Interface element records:
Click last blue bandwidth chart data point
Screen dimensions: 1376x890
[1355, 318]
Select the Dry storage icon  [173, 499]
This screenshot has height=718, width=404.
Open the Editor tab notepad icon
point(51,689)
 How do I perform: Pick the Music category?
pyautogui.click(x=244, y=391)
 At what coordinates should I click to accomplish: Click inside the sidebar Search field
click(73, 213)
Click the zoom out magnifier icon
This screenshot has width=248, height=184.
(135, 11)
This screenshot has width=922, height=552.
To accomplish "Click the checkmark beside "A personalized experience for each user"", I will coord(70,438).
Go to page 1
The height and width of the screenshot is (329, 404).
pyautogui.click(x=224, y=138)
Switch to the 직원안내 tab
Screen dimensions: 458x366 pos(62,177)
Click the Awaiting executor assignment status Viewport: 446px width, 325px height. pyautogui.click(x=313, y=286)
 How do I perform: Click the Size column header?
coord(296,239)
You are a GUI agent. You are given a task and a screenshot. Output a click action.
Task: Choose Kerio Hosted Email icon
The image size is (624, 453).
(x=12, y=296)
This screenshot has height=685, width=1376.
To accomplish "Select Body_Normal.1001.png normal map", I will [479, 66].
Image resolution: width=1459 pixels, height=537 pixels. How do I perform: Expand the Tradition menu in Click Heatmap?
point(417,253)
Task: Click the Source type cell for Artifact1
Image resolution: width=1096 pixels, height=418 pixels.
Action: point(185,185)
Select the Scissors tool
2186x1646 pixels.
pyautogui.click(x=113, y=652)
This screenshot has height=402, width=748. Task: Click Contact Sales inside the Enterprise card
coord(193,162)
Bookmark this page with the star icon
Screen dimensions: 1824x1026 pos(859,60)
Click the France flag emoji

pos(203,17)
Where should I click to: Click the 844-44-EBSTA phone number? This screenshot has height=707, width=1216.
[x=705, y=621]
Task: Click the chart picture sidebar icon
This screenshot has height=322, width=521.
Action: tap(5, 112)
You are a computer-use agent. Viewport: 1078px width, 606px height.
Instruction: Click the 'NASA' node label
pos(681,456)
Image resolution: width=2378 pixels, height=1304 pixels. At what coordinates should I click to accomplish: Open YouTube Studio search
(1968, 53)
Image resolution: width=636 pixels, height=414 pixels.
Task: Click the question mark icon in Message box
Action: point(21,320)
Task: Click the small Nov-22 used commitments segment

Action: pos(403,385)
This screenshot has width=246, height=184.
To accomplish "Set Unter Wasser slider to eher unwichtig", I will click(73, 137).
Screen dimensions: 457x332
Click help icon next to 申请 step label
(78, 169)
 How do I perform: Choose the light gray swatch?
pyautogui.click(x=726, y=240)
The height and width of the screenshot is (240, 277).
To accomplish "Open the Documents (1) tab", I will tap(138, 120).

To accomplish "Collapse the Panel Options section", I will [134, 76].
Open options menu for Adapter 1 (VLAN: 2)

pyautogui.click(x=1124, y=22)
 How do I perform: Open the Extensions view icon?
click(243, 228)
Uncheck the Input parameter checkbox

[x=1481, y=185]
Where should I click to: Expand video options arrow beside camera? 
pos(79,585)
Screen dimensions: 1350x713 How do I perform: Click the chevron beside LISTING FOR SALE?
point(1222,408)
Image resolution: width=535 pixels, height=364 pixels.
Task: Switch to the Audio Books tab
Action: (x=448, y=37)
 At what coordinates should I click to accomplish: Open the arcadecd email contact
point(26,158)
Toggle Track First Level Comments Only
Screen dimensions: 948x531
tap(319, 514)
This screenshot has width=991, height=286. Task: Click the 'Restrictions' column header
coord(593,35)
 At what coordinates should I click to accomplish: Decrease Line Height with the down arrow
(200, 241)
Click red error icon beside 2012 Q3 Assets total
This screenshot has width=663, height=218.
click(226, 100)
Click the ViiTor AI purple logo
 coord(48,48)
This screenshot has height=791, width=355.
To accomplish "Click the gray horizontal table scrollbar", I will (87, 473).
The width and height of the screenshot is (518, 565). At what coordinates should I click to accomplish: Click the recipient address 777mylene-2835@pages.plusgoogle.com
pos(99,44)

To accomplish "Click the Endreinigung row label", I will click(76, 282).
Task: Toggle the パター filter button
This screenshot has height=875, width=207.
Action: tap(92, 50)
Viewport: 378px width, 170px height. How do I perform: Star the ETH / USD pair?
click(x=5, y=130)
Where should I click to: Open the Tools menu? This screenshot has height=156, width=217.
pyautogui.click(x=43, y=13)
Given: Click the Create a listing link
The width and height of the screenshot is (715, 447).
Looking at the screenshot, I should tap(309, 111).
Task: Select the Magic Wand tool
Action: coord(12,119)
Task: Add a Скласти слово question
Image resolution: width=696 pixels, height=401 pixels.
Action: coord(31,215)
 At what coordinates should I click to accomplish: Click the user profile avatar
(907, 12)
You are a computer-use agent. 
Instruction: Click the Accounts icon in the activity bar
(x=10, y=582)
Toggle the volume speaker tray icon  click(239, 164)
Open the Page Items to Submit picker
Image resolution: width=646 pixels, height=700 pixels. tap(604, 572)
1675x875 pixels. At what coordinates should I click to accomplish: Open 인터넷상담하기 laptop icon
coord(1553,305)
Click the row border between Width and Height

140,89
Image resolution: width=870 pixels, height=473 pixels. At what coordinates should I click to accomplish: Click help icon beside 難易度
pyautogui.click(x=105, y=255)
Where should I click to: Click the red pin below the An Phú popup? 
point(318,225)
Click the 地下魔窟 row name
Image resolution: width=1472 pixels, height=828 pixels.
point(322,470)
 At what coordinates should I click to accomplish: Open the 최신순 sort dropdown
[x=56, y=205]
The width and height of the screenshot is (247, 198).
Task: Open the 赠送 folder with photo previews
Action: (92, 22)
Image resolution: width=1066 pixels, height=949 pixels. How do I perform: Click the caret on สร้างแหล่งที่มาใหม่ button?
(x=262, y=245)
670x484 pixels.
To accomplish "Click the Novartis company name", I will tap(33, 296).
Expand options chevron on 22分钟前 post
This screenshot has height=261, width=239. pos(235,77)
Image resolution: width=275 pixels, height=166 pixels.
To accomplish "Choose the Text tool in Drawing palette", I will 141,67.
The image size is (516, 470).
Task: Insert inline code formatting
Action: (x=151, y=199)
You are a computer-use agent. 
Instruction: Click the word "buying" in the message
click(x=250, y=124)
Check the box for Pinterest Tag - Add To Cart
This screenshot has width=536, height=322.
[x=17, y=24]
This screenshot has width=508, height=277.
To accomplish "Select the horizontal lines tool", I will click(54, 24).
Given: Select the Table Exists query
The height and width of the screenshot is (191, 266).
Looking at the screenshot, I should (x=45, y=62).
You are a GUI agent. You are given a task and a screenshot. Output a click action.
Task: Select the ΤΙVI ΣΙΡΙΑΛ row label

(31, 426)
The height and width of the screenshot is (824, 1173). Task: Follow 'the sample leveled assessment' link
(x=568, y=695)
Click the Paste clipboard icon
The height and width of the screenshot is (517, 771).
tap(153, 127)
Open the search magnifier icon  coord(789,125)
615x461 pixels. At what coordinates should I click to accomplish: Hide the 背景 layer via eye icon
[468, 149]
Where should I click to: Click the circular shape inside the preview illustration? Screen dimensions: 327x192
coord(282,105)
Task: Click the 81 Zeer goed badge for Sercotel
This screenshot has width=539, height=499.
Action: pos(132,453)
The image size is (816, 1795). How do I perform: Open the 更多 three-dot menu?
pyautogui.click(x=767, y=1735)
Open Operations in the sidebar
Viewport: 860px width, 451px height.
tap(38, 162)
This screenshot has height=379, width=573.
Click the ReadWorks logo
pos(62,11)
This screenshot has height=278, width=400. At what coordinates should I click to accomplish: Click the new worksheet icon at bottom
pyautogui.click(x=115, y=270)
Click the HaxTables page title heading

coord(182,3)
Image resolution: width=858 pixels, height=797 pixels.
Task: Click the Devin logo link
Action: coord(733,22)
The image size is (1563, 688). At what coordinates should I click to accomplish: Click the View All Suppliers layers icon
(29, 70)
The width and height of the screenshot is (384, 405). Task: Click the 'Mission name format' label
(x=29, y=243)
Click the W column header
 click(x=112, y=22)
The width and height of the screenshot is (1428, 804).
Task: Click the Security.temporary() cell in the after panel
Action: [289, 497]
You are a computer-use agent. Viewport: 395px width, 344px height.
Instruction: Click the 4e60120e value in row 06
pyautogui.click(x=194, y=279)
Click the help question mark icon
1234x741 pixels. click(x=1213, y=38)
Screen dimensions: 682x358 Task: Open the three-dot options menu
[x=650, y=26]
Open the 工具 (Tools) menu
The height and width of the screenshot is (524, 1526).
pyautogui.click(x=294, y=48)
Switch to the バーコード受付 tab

--- THE TASK ---
Transcribe the records verbatim, starting at the line that contains "This screenshot has height=402, width=748." and ending after the line that contains "pos(681,456)".

--- WRITTEN SOLUTION ---
This screenshot has height=402, width=748. Task: Click Contact Sales inside the Enterprise card
coord(193,162)
Bookmark this page with the star icon
Screen dimensions: 1824x1026 pos(859,60)
Click the France flag emoji

pos(203,17)
Where should I click to: Click the 844-44-EBSTA phone number? This screenshot has height=707, width=1216.
[x=705, y=621]
Task: Click the chart picture sidebar icon
This screenshot has height=322, width=521.
Action: tap(5, 112)
You are a computer-use agent. Viewport: 1078px width, 606px height.
Instruction: Click the 'NASA' node label
pos(681,456)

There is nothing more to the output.